Lonjakan Hunian Kos oleh Wisatawan Asing di Bali Picu Desakan Regulasi
markdown Praktik wisatawan asing (WNA) yang memilih kos-kosan sebagai tempat tinggal selama berlibur di Bali semakin marak, menimbulkan keresahan di kalangan pengusaha akomodasi pariwisata resmi. Kondisi ini memicu penurunan tingkat hunian hotel dan penginapan, padahal kunjungan wisatawan ke Pulau Dewata terus meningkat. Asosiasi pengusaha homestay pun menyuarakan keprihatinan mendalam dan mendesak pemerintah untuk segera mengambil tindakan tegas. Mereka mengusulkan pembentukan regulasi khusus yang secara jelas melarang WNA untuk tinggal di kos-kosan.
Ketua Dewan Pengurus Pusat Indonesia Homestay Association (IHSA), Alvy Pongoh, menegaskan bahwa regulasi tersebut sangat penting untuk menjaga kualitas pariwisata Bali. Tujuannya adalah memastikan agar wisatawan asing menginap di akomodasi yang legal, terdaftar, dan memenuhi standar kualitas yang telah ditetapkan. Usulan ini diharapkan dapat diakomodasi melalui Peraturan Daerah (Perda) yang secara spesifik mengatur masalah ini.
"Perda ini yang akan mengatur secara khusus. Karena situasinya berbeda-beda, ini yang kami dorong," ujar Alvy Pongoh saat ditemui dalam acara Festival Homestay Nusantara di Desa Sambangan, Kecamatan Sukasada, Kabupaten Buleleng.
Pihaknya juga mengungkapkan bahwa IHSA sedang aktif menjalin komunikasi dengan Kementerian Pariwisata dan pemerintah daerah untuk mencari solusi terbaik dalam menangani isu ini. Penertiban terhadap WNA yang menyewa kamar atau ruang di kos-kosan tanpa izin resmi dianggap sebagai langkah yang mendesak untuk dilakukan. Alvy menambahkan pentingnya kejelasan legalitas bagi setiap usaha akomodasi, termasuk klasifikasi kategori usaha yang harus dipenuhi.

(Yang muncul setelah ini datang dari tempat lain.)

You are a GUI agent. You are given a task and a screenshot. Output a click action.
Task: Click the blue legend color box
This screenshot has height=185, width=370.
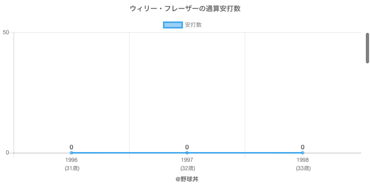(173, 25)
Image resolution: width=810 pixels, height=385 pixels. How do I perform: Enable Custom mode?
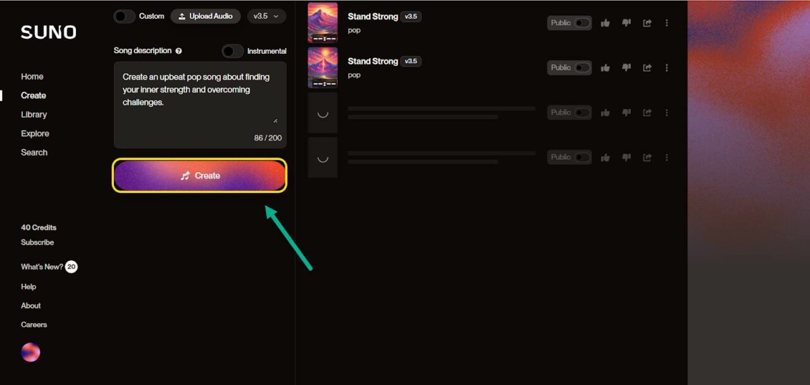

"Ini sedang kami diskusikan dengan Kementerian Pariwisata dan Pemerintah Daerah yang akan terjun membina. Harus jelas, jika berusaha dan menjual jasa akomodasi, harus ada legalitasnya. Masuk kategori apa, itu harus jelas," tegasnya.
Alvy juga menyoroti pentingnya penegakan aturan yang ada, khususnya oleh masyarakat lokal. Ia menyayangkan adanya kecenderungan sebagian masyarakat yang melonggarkan aturan demi keuntungan pribadi jangka pendek, yang justru merugikan industri pariwisata secara keseluruhan.

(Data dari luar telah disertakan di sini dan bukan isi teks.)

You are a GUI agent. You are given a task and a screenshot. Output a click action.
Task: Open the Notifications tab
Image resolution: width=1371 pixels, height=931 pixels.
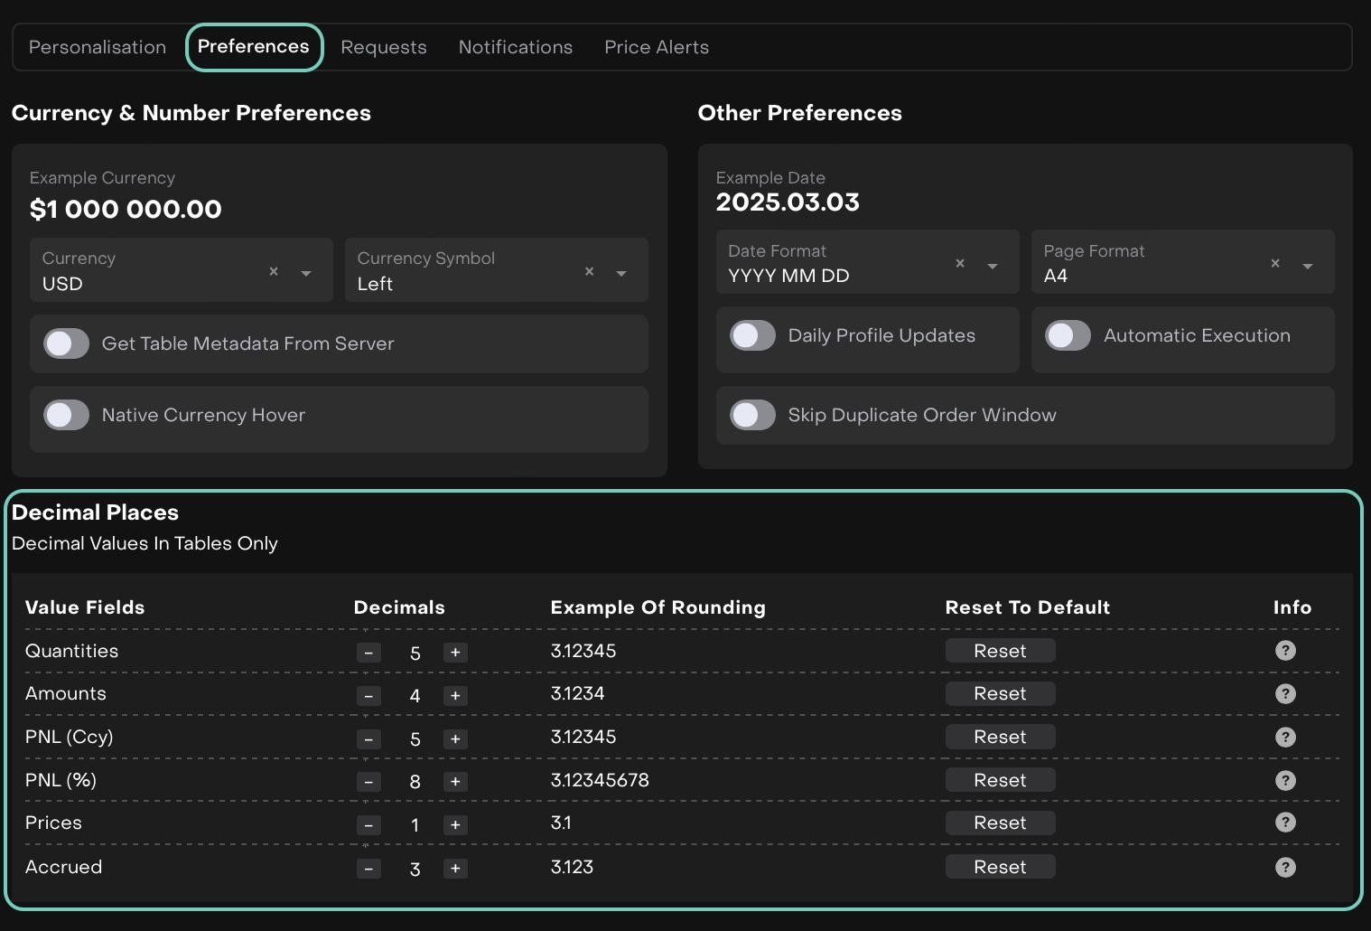click(515, 47)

Sebelumnya, fenomena maraknya WNA yang tinggal di kos-kosan terungkap dalam inspeksi mendadak (sidak) yang dilakukan oleh Bupati Badung, Wayan Adi Arnawa. Sidak tersebut menyasar rumah kos yang dihuni WNA di sepanjang Jalan Taman Sari, Banjar Pengubengan Kangin, Kelurahan Kerobokan Kelod, Kuta Utara. Bupati Adi Arnawa menjelaskan bahwa sidak dilakukan karena adanya indikasi peningkatan kunjungan wisatawan tidak sejalan dengan peningkatan okupansi hotel.
Salah satu penyebabnya diduga adalah keberadaan akomodasi pariwisata ilegal, seperti rumah kos yang dibangun di atas lahan yang terdaftar sebagai tempat tinggal, namun disewakan kepada WNA. Bupati Adi Arnawa juga menyoroti potensi kerugian pendapatan daerah akibat praktik ini. Temuan kos-kosan yang dihuni WNA tersebut dipastikan menyebabkan penurunan okupansi hotel dan tidak optimalnya pendapatan daerah dari sektor pajak.

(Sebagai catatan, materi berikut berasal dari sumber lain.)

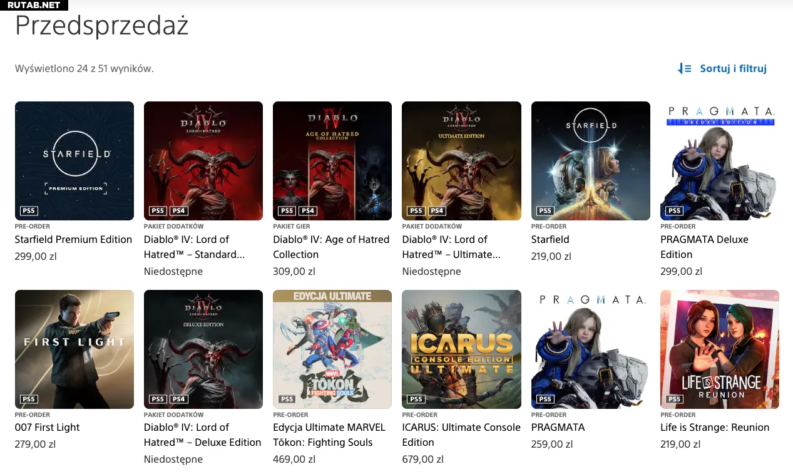The width and height of the screenshot is (793, 474).
Task: Open the PRAGMATA Deluxe Edition cover image
Action: [720, 161]

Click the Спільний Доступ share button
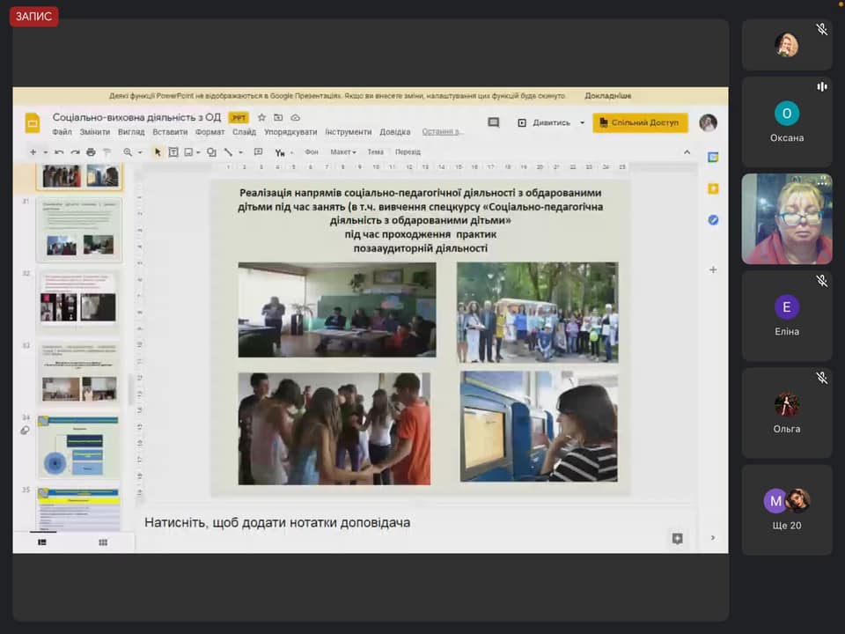click(x=640, y=122)
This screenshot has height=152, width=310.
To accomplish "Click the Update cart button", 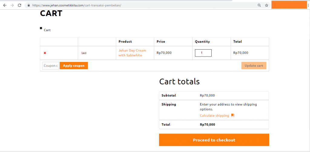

Pemerintah Kabupaten Badung berencana menerbitkan Standar Operasional Prosedur (SOP) dalam bentuk keputusan bupati yang akan mengatur keberadaan kos-kosan yang dihuni turis asing. Langkah ini diambil sebagai upaya untuk menertibkan akomodasi pariwisata dan mengoptimalkan pendapatan daerah. Bupati Adi Arnawa juga menekankan kewajiban bagi masyarakat yang mengubah fungsi rumah tinggal menjadi akomodasi pariwisata untuk melaporkan aktivitasnya kepada pihak berwenang agar data yang valid dapat diperoleh.